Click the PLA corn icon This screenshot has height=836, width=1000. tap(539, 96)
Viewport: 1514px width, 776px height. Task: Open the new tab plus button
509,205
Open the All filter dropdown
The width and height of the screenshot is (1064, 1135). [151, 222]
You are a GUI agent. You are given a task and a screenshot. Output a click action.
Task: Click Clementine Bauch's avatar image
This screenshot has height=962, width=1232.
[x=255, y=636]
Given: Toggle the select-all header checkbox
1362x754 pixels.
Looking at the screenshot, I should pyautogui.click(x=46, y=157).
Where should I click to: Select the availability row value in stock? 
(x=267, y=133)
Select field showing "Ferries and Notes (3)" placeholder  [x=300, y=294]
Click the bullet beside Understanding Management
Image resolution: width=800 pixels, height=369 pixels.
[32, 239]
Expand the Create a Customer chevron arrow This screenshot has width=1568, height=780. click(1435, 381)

++++++++

### TASK DETAILS
Write out all of the items above word for word, keeping every line, number and mark of punctuation unchanged.

### FULL OUTPUT
Click the PLA corn icon This screenshot has height=836, width=1000. tap(539, 96)
Viewport: 1514px width, 776px height. Task: Open the new tab plus button
509,205
Open the All filter dropdown
The width and height of the screenshot is (1064, 1135). [151, 222]
You are a GUI agent. You are given a task and a screenshot. Output a click action.
Task: Click Clementine Bauch's avatar image
This screenshot has height=962, width=1232.
[x=255, y=636]
Given: Toggle the select-all header checkbox
1362x754 pixels.
Looking at the screenshot, I should pyautogui.click(x=46, y=157).
Where should I click to: Select the availability row value in stock? 
(x=267, y=133)
Select field showing "Ferries and Notes (3)" placeholder  [x=300, y=294]
Click the bullet beside Understanding Management
Image resolution: width=800 pixels, height=369 pixels.
[32, 239]
Expand the Create a Customer chevron arrow This screenshot has width=1568, height=780. click(1435, 381)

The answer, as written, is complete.